* Defending champion Al Attiyah second for Toyota
* Sunderland crashes out of motorcycle race
* Australian Price takes his second stage win
Spaniard Carlos Sainz extended his Dakar Rally lead with a second stage win in five days on Thursday while Britain’s Sam Sunderland, motorcycle champion in 2017, crashed out in the Saudi desert.
Sainz, a two-times Dakar winner, finished almost three minutes ahead of closest rival and defending champion Nasser Al-Attiyah to forge five minutes and 59 seconds clear of the Qatari.
French driver Stephane Peterhansel, a record 13-times Dakar winner on two wheels and four, was third overall but nearly 18 minutes behind Mini team mate Sainz.

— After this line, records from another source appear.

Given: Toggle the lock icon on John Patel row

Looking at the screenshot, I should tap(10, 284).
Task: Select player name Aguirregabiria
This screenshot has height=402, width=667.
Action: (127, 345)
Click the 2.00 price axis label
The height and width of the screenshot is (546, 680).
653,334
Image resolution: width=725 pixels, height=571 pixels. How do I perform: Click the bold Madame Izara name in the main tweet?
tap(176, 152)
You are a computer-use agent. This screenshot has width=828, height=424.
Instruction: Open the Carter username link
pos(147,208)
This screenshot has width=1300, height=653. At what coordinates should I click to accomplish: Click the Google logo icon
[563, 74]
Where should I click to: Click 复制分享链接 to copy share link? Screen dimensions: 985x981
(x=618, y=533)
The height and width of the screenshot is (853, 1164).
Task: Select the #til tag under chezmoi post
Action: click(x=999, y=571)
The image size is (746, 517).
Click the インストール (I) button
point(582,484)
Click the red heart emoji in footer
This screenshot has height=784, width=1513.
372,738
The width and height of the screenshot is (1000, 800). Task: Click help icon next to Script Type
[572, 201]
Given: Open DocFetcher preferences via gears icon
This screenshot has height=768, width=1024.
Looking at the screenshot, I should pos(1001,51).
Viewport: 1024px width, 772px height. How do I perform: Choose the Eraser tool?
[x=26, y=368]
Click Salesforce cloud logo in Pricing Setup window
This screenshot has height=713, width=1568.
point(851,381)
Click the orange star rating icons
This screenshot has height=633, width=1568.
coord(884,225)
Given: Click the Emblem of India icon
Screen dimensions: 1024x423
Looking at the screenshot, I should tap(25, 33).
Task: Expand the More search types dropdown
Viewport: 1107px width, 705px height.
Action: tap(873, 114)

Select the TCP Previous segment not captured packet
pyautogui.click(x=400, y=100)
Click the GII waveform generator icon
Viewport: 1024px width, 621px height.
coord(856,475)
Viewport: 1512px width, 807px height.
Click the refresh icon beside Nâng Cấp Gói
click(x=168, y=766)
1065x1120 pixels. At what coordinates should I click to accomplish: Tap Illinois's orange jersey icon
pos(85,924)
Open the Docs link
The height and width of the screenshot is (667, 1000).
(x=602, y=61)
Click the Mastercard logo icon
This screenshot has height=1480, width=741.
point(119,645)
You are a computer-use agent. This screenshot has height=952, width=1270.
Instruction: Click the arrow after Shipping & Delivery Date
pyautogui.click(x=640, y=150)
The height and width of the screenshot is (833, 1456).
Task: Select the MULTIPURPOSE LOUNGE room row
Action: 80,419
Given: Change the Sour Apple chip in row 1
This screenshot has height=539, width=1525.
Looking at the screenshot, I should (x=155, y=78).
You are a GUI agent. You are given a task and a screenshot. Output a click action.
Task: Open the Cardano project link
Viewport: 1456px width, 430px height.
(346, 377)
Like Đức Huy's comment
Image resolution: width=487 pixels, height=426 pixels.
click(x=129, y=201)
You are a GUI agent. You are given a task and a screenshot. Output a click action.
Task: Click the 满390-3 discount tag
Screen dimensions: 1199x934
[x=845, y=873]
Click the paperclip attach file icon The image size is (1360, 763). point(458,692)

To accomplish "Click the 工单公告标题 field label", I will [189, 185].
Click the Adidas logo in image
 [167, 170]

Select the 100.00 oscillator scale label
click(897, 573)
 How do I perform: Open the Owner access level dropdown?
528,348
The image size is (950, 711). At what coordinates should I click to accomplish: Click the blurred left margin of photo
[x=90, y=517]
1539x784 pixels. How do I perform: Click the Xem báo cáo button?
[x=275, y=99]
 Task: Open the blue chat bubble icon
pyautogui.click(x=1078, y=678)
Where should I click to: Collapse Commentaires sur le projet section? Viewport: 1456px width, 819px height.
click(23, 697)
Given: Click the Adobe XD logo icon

“We gained three minutes, it was not easy, we had to push really hard at the end,” said Sainz, who also won the third stage in his buggy on Tuesday.
“I’m happy, the car is working fine. We got a puncture at the beginning but we managed to come back.”
Al-Attiyah said the route from Al Ula to Ha’il had been better for buggies than his Toyota Hilux pickup but “we did what was necessary to avoid any problems.
“We had a flat tyre 5 kilometres before the finish, but we preferred to carry on without changing the wheel. It was more camel grass than real dunes. I think we will see real dunes next week,” he added.
The rally finishes in Qiddiya on Jan. 17.
In the motorcycle category, Australia’s defending champion, Toby Price, won the day’s 564 km stage after KTM team mate Sunderland retired.
Organisers said the Dubai-based 30-year-old had hurt his back and left shoulder in a fall at the 187 km mark but was quickly attended to and had not lost consciousness.
Sunderland had led the rally, being held in the Middle East for the first time after a decade in South America, after the second stage and was fastest on Wednesday before incurring a five-minute penalty for speeding in a neutralised section.
Price became this year’s first double-stage winner but American Ricky Brabec, on a Honda, extended his overall lead to nine minutes over the Australian.
“It’s been a good day. We pushed hard at the start, made some good ways and then I caught up with the Honda boys. Ricky and them were in front, but it’s been a good stage,” said Price.
“It’s actually the first time I’ve ridden with a whole big group, so it was quite enjoyable but at the end of the day they are competitive, so we need to stay in front of them. We’re happy with the day and we’ll see how day six goes now.